§ Saved data entries:
—————

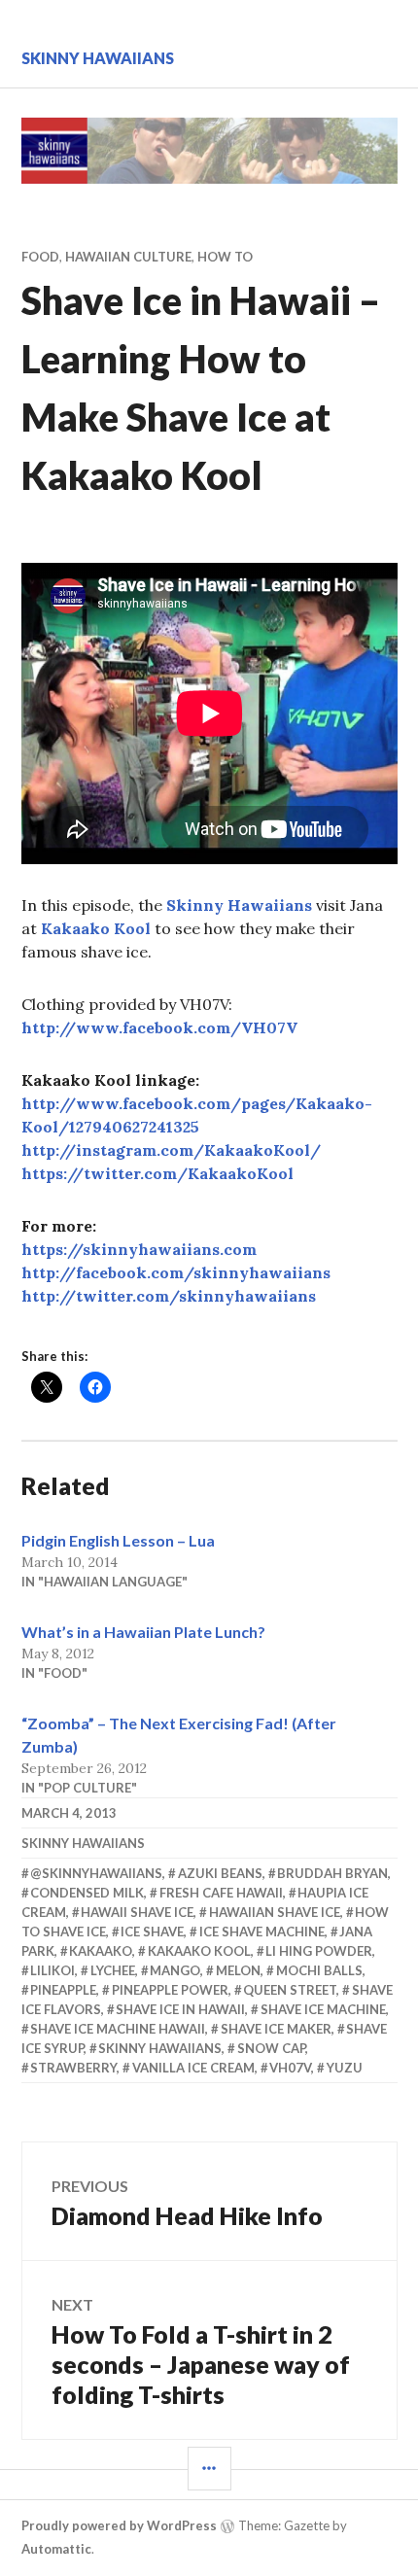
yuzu (345, 2067)
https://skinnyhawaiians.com (139, 1249)
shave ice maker (276, 2028)
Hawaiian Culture (128, 256)
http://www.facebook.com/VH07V (159, 1027)
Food (40, 256)
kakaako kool (199, 1951)
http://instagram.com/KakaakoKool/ (171, 1150)
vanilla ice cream (193, 2067)
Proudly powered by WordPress (119, 2525)
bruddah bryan (332, 1873)
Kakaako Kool (96, 928)
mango (175, 1970)
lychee (112, 1970)
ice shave (152, 1931)
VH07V (290, 2067)
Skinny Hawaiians (97, 58)
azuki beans (220, 1873)
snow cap (271, 2048)
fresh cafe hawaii (221, 1892)
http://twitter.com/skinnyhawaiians (168, 1295)
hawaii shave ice (137, 1912)
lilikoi (52, 1970)
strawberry (73, 2067)
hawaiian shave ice (274, 1912)
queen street (289, 1990)
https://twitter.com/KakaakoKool (157, 1173)
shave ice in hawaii (180, 2009)
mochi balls (319, 1970)
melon (238, 1970)
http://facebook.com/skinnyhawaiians (176, 1272)
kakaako (100, 1951)
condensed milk (87, 1892)
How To (225, 256)
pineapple (63, 1990)
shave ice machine (323, 2009)
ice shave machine (262, 1931)
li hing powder (318, 1951)
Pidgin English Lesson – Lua (118, 1540)
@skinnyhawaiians (96, 1873)
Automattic (56, 2549)
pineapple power (170, 1990)
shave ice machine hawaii (117, 2028)
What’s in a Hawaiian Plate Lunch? (143, 1631)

—————

§ TASK DESCRIPTION: Report every line in the data above in which the word "https" appears.

§ WRITTEN ANSWER:
https://skinnyhawaiians.com (139, 1249)
https://twitter.com/KakaakoKool (157, 1173)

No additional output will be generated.